"Einfach fantastisch": Boy George äußert sich zu ESC-Ausscheiden

Schon im Halbfinale war für Boy George und die Sängerin Senhit beim ESC Schluss. Der Musikstar hat sich selbst dennoch enthusiastisch über seine Teilnahme beim Eurovision Song Contest geäußert.
von  (lau/spot)
Boy George und Senhit auf der Bühne des Eurovision Song Contest in Wien.
Boy George und Senhit auf der Bühne des Eurovision Song Contest in Wien. © imago images/TT / Jessica Gow/TT

Der britische Weltstar Boy George (64) hatte sich möglicherweise mehr von seiner ersten ESC-Teilnahme erhofft. Beim ersten Halbfinale des Eurovision Song Contest 2026 am Dienstagabend in der Wiener Stadthalle schied der Sänger der Band Culture Club aus. Boy George stand mit der italienischen Sängerin Senhit (46) für den Song "Superstar" auf der Bühne. Sie trat für San Marino an. Zu seinem Ausscheiden vor dem großen Finale hat sich Boy George jetzt auch selbst geäußert.

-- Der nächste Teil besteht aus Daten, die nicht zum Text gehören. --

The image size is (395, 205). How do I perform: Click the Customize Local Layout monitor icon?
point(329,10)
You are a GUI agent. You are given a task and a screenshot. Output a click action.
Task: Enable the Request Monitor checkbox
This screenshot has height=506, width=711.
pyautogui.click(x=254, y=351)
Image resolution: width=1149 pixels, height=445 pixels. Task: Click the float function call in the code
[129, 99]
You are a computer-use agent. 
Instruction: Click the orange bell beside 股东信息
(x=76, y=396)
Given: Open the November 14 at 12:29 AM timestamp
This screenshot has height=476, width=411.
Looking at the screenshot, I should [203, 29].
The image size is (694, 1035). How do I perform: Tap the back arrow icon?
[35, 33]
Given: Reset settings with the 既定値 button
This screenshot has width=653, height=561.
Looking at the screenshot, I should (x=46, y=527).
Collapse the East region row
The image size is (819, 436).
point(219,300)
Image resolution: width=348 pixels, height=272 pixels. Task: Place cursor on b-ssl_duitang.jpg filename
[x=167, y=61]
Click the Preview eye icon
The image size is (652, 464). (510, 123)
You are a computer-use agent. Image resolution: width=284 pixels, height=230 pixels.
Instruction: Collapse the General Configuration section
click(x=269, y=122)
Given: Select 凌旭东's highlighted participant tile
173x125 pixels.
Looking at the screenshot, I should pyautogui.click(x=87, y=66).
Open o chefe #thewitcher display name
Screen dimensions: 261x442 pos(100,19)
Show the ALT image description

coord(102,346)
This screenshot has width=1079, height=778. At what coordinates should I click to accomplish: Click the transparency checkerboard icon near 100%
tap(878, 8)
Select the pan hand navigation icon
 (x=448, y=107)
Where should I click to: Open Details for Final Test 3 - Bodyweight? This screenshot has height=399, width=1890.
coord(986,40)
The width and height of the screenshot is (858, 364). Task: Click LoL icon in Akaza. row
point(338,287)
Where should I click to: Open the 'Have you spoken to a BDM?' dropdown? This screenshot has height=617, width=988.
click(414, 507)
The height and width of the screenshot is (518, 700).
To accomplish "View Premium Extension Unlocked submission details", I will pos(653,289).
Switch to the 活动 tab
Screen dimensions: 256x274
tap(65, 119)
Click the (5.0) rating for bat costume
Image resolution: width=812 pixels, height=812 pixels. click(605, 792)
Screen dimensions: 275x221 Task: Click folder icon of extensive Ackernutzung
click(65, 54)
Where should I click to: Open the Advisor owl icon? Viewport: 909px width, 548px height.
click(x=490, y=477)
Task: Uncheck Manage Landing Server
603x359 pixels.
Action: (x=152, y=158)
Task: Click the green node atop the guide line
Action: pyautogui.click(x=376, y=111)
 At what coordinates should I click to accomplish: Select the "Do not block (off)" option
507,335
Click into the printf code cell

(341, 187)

Auf X schrieb der Musiker: "Wenn ihr für uns gestimmt habt, vielen, vielen Dank! Ich war zwar traurig, dass wir es nicht ins Finale geschafft haben, aber meine Eurovision-Erfahrung war einfach fantastisch. Ich würde keine Sekunde davon zurücknehmen wollen." Weiterhin dankte der Brite der "gesamten Delegation aus San Marino", die er als eine "lustige Truppe" bezeichnete. Man werde gemeinsam im Sommer in Italien bei einer Show der Gruppe Culture Club performen.

Zu wenig Boy George für die ESC-Jury?

Beim ersten ESC-Halbfinale war George erst gegen Ende der Performance von "Superstar" auf der Bühne erschienen. Er saß auf einem Kristallthron und war insgesamt kaum eine Minute zu sehen. Für Jury und Fans war das offenbar zu wenig.

Boy George hatte mit seiner Band Culture Club in den 1980ern Welthits wie "Karma Chameleon" und "Do You Really Want To Hurt Me" veröffentlicht. Er sorgte auch mit seinem androgynen Auftreten und schrillen Styling für Aufsehen und gewann so die Herzen zahlreicher Fans.

Sarah Engels mit spektakulärem Stunt außer Konkurrenz

Auf der Bühne des ESC 2026 sorgte indes auch der deutsche Beitrag Sarah Engels (33) für Begeisterung. Ihren Song "Fire" performte die automatisch für das Finale am Samstag qualifizierte Sängerin noch außer Konkurrenz - und sorgte dennoch für einen der meistdiskutierten Momente des Abends. Mitten in der Choreografie erklomm sie eine erhöhte Plattform und ließ sich rückwärts aus mehr als zwei Metern Höhe fallen und von ihren vier Tänzerinnen auffangen.

Zudem betrat Engels die Bühne in einem weißen Kleid, das die Tänzerinnen ihr im Verlauf der Nummer vom Leib rissen - darunter kamen ein knapper Body und Overknee-Stiefel zum Vorschein. Das Publikum in der Wiener Stadthalle reagierte mit Jubel.